*** Passage for review Section Begins ***

Legal front opens in Johnson powder battle
22 women with cancer have successfully sued company over asbestos claim
The memos were concise and direct. An executive at Johnson & Johnson said the main ingredient in its bestselling baby powder could potentially be contaminated by asbestos, the dangerous mineral that can cause cancer. He recommended to senior staff in 1971 that the company “upgrade” its quality control of talc.
Two years later, another executive raised a red flag, saying the company should no longer assume that its talc mines were asbestos-free. The powder, he said, sometimes contained materials that “might be classified as asbestos fibre.”
The carcinogen, which often appears underground near talc, has been a concern inside the company for decades. In hundreds of pages of memos, executives worried about a potential government ban of talc, the safety of the product and a public backlash over Johnson’s Baby Powder, a brand built on a reputation for trustworthiness and health.
Executives proposed new testing procedures or replacing talc outright, while trying to discredit research suggesting that the powder could be contaminated with asbestos, according to corporate documents unearthed by litigation, government records obtained by The New York Times through the Freedom of Information Act, and interviews with scientists and lawyers.
In one instance, Johnson & Johnson demanded the government block unfavourable findings from being made public. An executive ultimately won assurances from an official at the Food and Drug Administration that the findings would be issued only “over my dead body,” a memo summarising the meeting said.
Those efforts are now forming the crux of a new legal front in a long-running battle over Johnson’s Baby Powder, potentially leaving the company exposed in nearly 12,000 lawsuits across the country claiming that the product can cause cancer.
This summer, 22 women with ovarian cancer successfully sued the company, arguing that Johnson & Johnson knew about the connection between talc and asbestos. A jury in St Louis awarded them $4.69 billion (Dh17.2 billion), one of the largest personal injury verdicts ever.
Indisputable carcinogen
The company lost two other cases this year, in California and New Jersey, brought by people with mesothelioma, a cancer of the lining of internal organs that is associated with asbestos.
Shares of Johnson & Johnson dropped 10 per cent Friday on an article by Reuters about the asbestos concerns related to Johnson’s Baby Powder.
Johnson & Johnson is appealing the three asbestos-related cases. The company has won three cases related to mesothelioma, while four others were declared mistrials. The company defends the safety of its baby powder, saying it has never contained asbestos and the claims are based on “junk science.” Johnson & Johnson says the lawyers in the cases have “cherrypicked” the memos, and that they instead show the company’s focus on safety.
But asbestos, unlike talc, is an indisputable carcinogen. Even trace amounts are considered dangerous. Its daggerlike fibres penetrate deep into tissue and can lead decades later to cancer of the lungs, voice box and ovaries, and to mesothelioma.
Several lab tests, some conducted in the past few years by plaintiffs’ lawyers, have found evidence of asbestos in talc. The link between asbestos and ovarian cancer was first reported in 1958, and in 2011, the International Agency for Research on Cancer said it was a cause.
With the increasing concern over asbestos, the FDA was under pressure to regulate talc, which is also used in makeup like mascara, lipstick and face powder. In the early 1970s, the agency commissioned Seymour Lewin, a well-regarded chemist at New York University, to test talc products. Lewin found asbestos in more than half the 11 Johnson’s Baby Powder samples he tested.
An industry trade group was given a confidential copy of the report by the FDA. The group, which shared it with Johnson & Johnson, threatened to sue to try to block it from being made public.

*** Passage for review Section Ends ***
*** Extracted material Section Begins ***

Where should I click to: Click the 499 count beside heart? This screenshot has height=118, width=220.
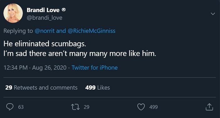(153, 107)
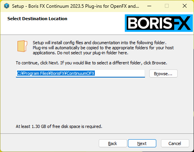
Task: Proceed with the Next button
Action: [x=142, y=143]
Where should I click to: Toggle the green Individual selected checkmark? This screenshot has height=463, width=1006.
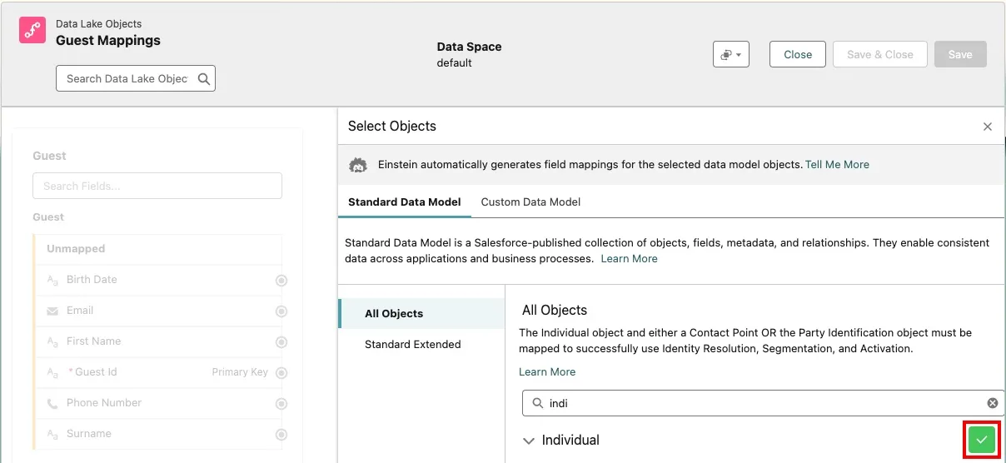pyautogui.click(x=982, y=440)
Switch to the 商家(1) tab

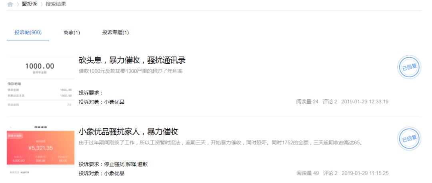tap(72, 32)
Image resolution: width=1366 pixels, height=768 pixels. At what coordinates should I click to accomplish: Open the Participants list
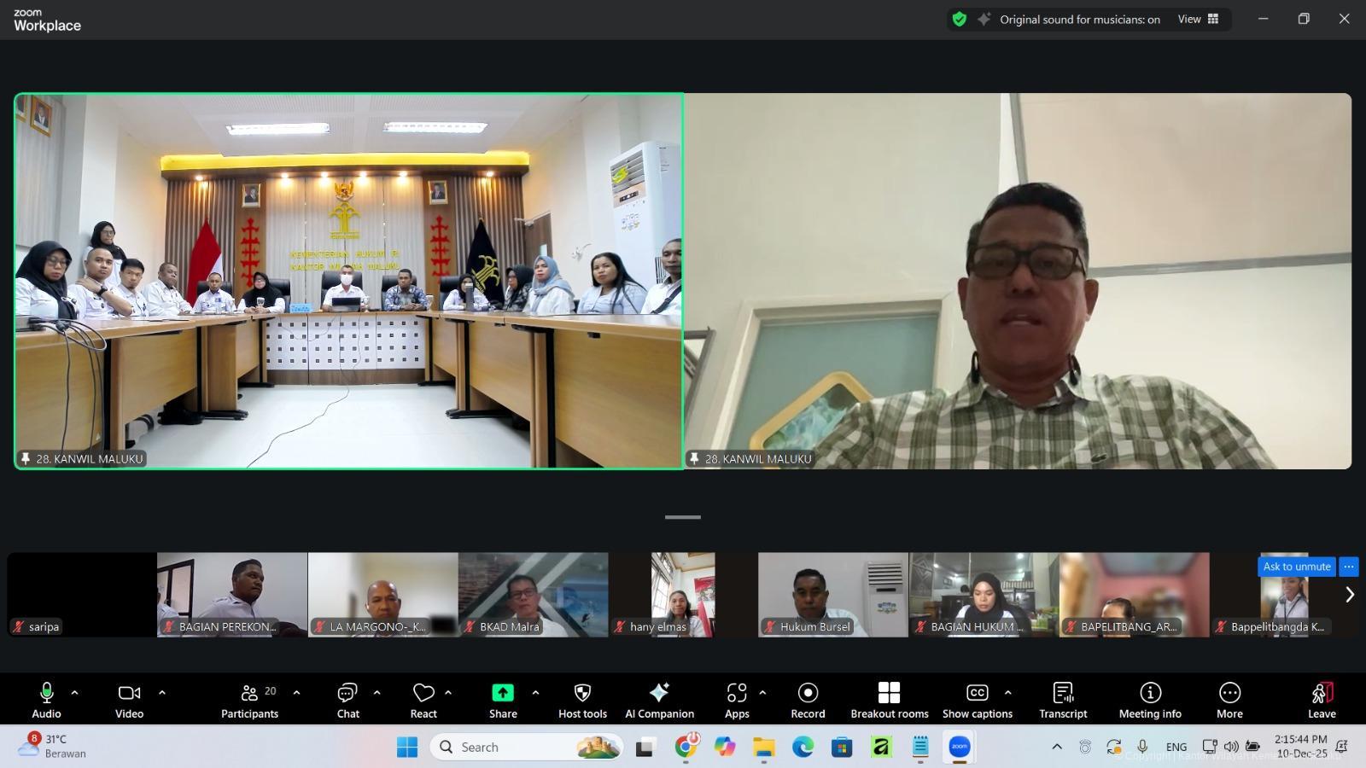[249, 700]
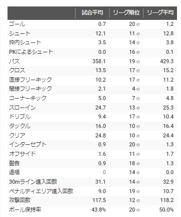Click the クロス row label

tap(17, 71)
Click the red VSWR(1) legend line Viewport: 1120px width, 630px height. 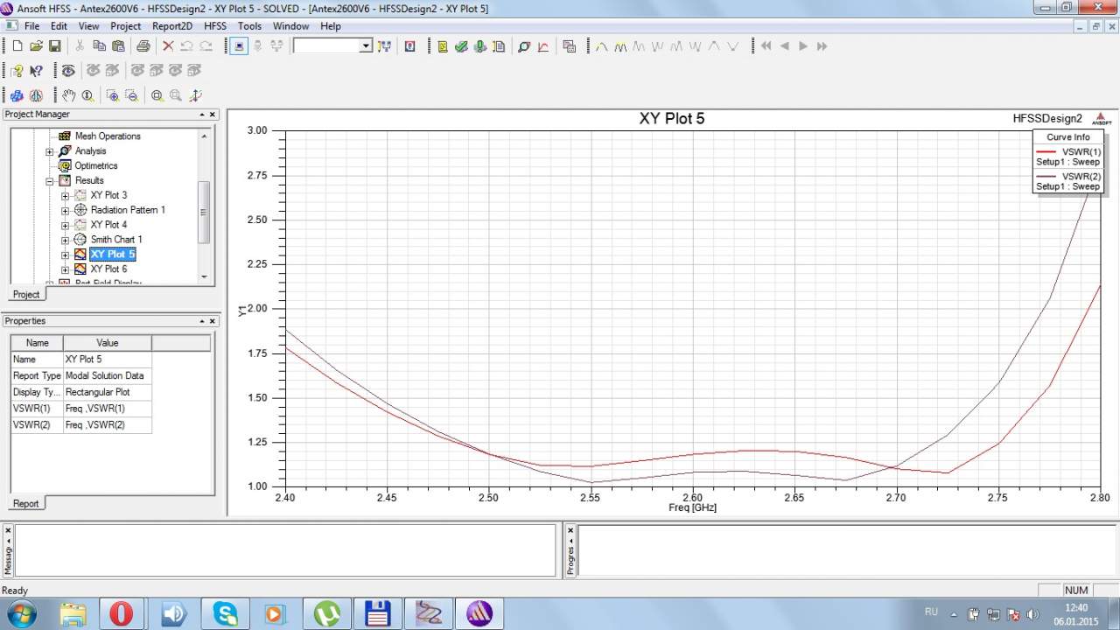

*** Extracted material Section Ends ***

◆ **Work to complete**
1. Please rewrite the baby powder article from "Those efforts are" up to and including "injury verdicts ever.", swapping "nearly 12,000" for "about 12,000".
2. In the baby powder article, how much did the St Louis jury award the 22 women with ovarian cancer?
You won't need the rows.

◆ **Numbered responses**
1.
Those efforts are now forming the crux of a new legal front in a long-running battle over Johnson’s Baby Powder, potentially leaving the company exposed in about 12,000 lawsuits across the country claiming that the product can cause cancer.
This summer, 22 women with ovarian cancer successfully sued the company, arguing that Johnson & Johnson knew about the connection between talc and asbestos. A jury in St Louis awarded them $4.69 billion (Dh17.2 billion), one of the largest personal injury verdicts ever.

2. $4.69 billion (Dh17.2 billion)